The required output is the line containing "Click the vs 90% target dotted legend" and every line after it, transcribed exactly through the end of the data below.

•••••

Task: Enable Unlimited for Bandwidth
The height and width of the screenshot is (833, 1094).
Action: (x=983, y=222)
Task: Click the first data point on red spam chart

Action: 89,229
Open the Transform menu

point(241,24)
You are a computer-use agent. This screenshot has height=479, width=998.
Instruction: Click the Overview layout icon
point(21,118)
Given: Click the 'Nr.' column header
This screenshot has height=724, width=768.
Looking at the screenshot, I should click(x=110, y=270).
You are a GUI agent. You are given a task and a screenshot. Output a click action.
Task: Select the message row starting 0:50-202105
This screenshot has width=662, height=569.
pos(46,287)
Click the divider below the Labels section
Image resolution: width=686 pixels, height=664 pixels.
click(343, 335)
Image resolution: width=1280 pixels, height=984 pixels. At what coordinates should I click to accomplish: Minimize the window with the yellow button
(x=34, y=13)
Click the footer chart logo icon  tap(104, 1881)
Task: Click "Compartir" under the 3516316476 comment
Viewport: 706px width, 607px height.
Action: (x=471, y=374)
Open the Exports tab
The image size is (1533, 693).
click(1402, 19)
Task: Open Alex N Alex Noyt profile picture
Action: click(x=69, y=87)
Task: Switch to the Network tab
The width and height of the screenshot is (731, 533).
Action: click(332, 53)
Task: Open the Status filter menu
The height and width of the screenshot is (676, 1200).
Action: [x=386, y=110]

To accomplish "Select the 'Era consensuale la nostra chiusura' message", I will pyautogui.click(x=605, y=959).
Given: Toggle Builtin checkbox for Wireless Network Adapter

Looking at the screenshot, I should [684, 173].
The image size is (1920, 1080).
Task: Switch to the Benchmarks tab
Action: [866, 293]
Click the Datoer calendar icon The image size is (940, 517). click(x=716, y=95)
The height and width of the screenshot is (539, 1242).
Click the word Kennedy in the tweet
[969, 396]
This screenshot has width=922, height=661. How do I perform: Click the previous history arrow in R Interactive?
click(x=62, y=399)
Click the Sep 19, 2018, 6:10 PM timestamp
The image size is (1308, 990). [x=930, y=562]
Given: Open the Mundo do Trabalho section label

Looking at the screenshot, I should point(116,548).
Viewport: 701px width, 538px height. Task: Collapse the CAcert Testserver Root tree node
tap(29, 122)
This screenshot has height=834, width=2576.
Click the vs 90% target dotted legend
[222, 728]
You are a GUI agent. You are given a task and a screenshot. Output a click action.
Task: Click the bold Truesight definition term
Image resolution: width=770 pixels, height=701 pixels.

•••••

= Solution to this problem =
Click the vs 90% target dotted legend
[222, 728]
You are a GUI agent. You are given a task and a screenshot. Output a click action.
Task: Click the bold Truesight definition term
Image resolution: width=770 pixels, height=701 pixels.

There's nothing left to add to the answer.